*** Data for review ***
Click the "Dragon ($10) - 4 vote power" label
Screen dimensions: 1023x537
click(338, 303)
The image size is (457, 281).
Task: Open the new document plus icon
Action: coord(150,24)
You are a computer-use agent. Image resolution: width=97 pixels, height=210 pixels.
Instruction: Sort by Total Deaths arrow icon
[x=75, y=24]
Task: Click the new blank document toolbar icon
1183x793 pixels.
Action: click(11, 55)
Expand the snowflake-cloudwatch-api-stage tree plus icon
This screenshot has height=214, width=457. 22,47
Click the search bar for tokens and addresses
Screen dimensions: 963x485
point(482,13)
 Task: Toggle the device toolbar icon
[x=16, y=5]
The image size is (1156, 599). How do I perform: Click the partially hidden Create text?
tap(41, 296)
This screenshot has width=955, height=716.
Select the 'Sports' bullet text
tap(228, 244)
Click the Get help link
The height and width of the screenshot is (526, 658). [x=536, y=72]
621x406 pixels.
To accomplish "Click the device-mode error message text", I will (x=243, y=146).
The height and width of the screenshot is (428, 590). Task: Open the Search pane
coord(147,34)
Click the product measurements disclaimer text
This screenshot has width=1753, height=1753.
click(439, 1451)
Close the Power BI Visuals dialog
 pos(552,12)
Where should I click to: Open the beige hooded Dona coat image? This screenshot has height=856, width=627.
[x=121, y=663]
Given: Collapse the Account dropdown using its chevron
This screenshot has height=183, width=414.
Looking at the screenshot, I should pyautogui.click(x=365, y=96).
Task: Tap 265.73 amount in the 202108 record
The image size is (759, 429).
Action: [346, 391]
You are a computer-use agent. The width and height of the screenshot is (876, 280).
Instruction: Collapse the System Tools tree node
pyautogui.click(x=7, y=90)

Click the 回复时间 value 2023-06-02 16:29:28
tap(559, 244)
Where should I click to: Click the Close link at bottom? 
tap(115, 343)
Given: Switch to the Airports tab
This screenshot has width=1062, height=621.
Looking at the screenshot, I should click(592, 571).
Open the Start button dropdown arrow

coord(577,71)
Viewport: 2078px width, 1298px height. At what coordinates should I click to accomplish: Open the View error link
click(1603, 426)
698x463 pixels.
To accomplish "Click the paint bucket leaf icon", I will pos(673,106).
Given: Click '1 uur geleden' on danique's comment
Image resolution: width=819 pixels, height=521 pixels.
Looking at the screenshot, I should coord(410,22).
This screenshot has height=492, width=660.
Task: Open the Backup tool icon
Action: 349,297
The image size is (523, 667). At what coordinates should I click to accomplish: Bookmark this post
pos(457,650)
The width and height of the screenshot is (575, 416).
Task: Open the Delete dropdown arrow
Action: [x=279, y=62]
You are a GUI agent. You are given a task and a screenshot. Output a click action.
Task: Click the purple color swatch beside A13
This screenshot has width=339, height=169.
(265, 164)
*** End of Data for review ***
* Assigned task *
Please return the whole listing, line for line, exactly.

* Output of the exercise *
Click the "Dragon ($10) - 4 vote power" label
Screen dimensions: 1023x537
click(338, 303)
The image size is (457, 281).
Task: Open the new document plus icon
Action: coord(150,24)
You are a computer-use agent. Image resolution: width=97 pixels, height=210 pixels.
Instruction: Sort by Total Deaths arrow icon
[x=75, y=24]
Task: Click the new blank document toolbar icon
1183x793 pixels.
Action: click(11, 55)
Expand the snowflake-cloudwatch-api-stage tree plus icon
This screenshot has height=214, width=457. 22,47
Click the search bar for tokens and addresses
Screen dimensions: 963x485
point(482,13)
 Task: Toggle the device toolbar icon
[x=16, y=5]
The image size is (1156, 599). How do I perform: Click the partially hidden Create text?
tap(41, 296)
This screenshot has width=955, height=716.
Select the 'Sports' bullet text
tap(228, 244)
Click the Get help link
The height and width of the screenshot is (526, 658). [x=536, y=72]
621x406 pixels.
To accomplish "Click the device-mode error message text", I will (x=243, y=146).
The height and width of the screenshot is (428, 590). Task: Open the Search pane
coord(147,34)
Click the product measurements disclaimer text
This screenshot has width=1753, height=1753.
click(439, 1451)
Close the Power BI Visuals dialog
 pos(552,12)
Where should I click to: Open the beige hooded Dona coat image? This screenshot has height=856, width=627.
[x=121, y=663]
Given: Collapse the Account dropdown using its chevron
This screenshot has height=183, width=414.
Looking at the screenshot, I should pyautogui.click(x=365, y=96).
Task: Tap 265.73 amount in the 202108 record
The image size is (759, 429).
Action: [346, 391]
You are a computer-use agent. The width and height of the screenshot is (876, 280).
Instruction: Collapse the System Tools tree node
pyautogui.click(x=7, y=90)

Click the 回复时间 value 2023-06-02 16:29:28
tap(559, 244)
Where should I click to: Click the Close link at bottom? 
tap(115, 343)
Given: Switch to the Airports tab
This screenshot has width=1062, height=621.
Looking at the screenshot, I should click(592, 571).
Open the Start button dropdown arrow

coord(577,71)
Viewport: 2078px width, 1298px height. At what coordinates should I click to accomplish: Open the View error link
click(1603, 426)
698x463 pixels.
To accomplish "Click the paint bucket leaf icon", I will pos(673,106).
Given: Click '1 uur geleden' on danique's comment
Image resolution: width=819 pixels, height=521 pixels.
Looking at the screenshot, I should coord(410,22).
This screenshot has height=492, width=660.
Task: Open the Backup tool icon
Action: 349,297
The image size is (523, 667). At what coordinates should I click to accomplish: Bookmark this post
pos(457,650)
The width and height of the screenshot is (575, 416).
Task: Open the Delete dropdown arrow
Action: [x=279, y=62]
You are a GUI agent. You are given a task and a screenshot. Output a click action.
Task: Click the purple color swatch beside A13
This screenshot has width=339, height=169.
(265, 164)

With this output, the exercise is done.